Au total, 680 600 candidats ont obtenu le baccalauréat à l’issue de la session 2026, soit un taux de réussite définitif de 91,4 %, en baisse de 0,4 point par rapport à 2025, selon les chiffres communiqués par le ministère de l’Éducation nationale.
La voie générale demeure celle où les résultats sont les plus élevés, avec 95,9 % de réussite (-0,5 point). Le baccalauréat technologique affiche un taux de 90,3 % (-0,8 point), tandis que le bac professionnel progresse légèrement, à 84,3 % (+0,2 point). Toutes filières confondues, 58,8 % des bacheliers obtiennent une mention, dont 8 % une mention « Très bien ». Cette année, 79 % d’une génération décroche le baccalauréat.
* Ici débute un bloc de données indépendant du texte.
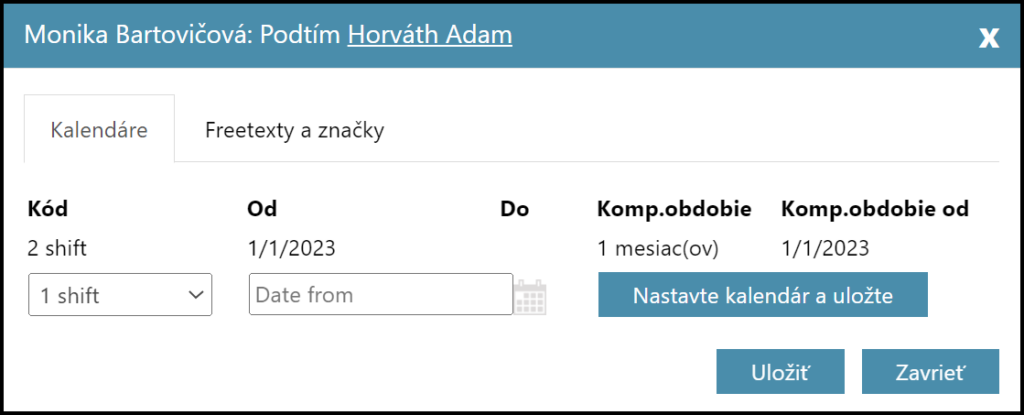Expand the 1 shift code dropdown

pos(120,296)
Dans la voie générale, les académies de Martinique, Nantes et Rennes enregistrent les meilleurs résultats. En voie professionnelle, Grenoble, Nantes, Rennes et Toulouse dépassent les 87 % de réussite, selon les données de la Direction de l’évaluation, de la prospective et de la performance (Depp). Cette session était marquée par plusieurs évolutions, notamment l’absence de repêchage pour les candidats ayant obtenu moins de 8/20 de moyenne. Le ministre de l’Éducation, Édouard Geffray, avait également demandé une plus grande prise en compte de l’orthographe dans les corrections, une consigne qui, selon plusieurs remontées du terrain, est restée peu appliquée.
Le brevet en net recul
Le diplôme national du brevet (DNB) enregistre une baisse plus marquée. Le taux de réussite s’établit à 81,6 %, soit 3,9 points de moins qu’en 2025. Sur 834 000 candidats, 680 400 ont obtenu le diplôme. Cette baisse intervient dans un contexte de réforme des modalités d’évaluation. Les épreuves terminales représentaient désormais 60 % de la note finale, contre 50 % auparavant, le contrôle continu comptant pour les 40 % restants. La proportion de candidats obtenant une mention « bien » ou « très bien » chute également, passant de 49,1 % à 37,3 %, tandis que seulement 3 % des élèves ont décroché les félicitations du jury, contre 9,5 % l’an dernier.